## 作業内容
ウサギのソアホックを扱った文章を、最後の文の直後から引き継いで書き進める。

ウサギのソアホック(足底潰瘍・飛節びらん)について
ウサギさんをヨイショと仰向けにしてみてください。あるいは足を後方に伸ばしてくつろいでいる時に足の裏を観察してみてください。
ウサギさんの足の裏には犬猫のようにクッションとなる肉球がありません。代わりに豊富な毛で覆われています。
しかし、いくつかの理由で足の裏の毛が失われると、時に命に関わる重大な病気になることがあります。
ソアホックって何?
ソアホック(別名:足底潰瘍、飛節びらん)とは、この足底の皮膚におこる病変です。足の中央付近とかかとの部分は骨が皮膚に近いため床ずれのような状態が発生しやすくなっています。脱毛し軽度に赤く腫れる程度から重度な潰瘍を起こし、出血や感染をおこします。骨に感染を起こしたり、それによって全身的な敗血症に陥り死にいたるケースもあります。
ソアホックになる原因は何?
フローリングでの飼育やケージの底が硬すぎることが大きな要因になりますが、多くの飼主さんがスノコで飼育されているのに、病気になる個体と平気な個体がいるので、床材以外の要因も悪化につながると考えられます。本来は自然界の土の上のようにデコボコした環境が好ましいと考えられています。
床が湿っていて不衛生だったり、ケージが狭すぎて運動不足だったり、栄養を取りすぎて肥満になることも原因として挙げられます。また、爪が伸びすぎていたり、全身的な体調不良や栄養失調でも発症の危険性が高くなります。
ソアホックは治るの?

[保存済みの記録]
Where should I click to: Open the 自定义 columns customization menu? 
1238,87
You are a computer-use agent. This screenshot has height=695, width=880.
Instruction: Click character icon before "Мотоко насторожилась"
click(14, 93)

## 課題の結果
治療としては、まず飼育環境の再確認です。衛生的な環境で発症したのであれば、更にクッション性を持たせる為に、牧草を敷き詰めたり、市販の休足マットを何枚かケージに使用してみるのも良いでしょう。足の裏に糞尿が着いてしまわないようにマメにスノコやトイレの掃除が必要です。
併用して、ケージが狭い場合は大きめのものを用意したり、肥満のウサギさんでは、牧草を主食に出来るような食事環境で自然なダイエットを行います。
感染による炎症が疑われる場合、抗生物質や消炎剤の内服や、クッション性のあるガーゼやコットンを当てたテーピングを行う場合もあります。
テーピングをまく際の注意事項としてウサギさんがテーピングを気にして最悪かじって食べてしまう(誤食)の危険性もありますので、エリザベスカラーが必要になる場合もあります。
あおぞら動物病院では半導体レーザーを当てて炎症と痛みを緩和することも可能です。炎症の強いものでは頻回のレーザー治療が必要となりますが、効果は十分感じられると思います。
非常に治療に時間がかかる病気(月単位)なので、早期発見の為に日頃から足裏のチェックを行ってあげてください。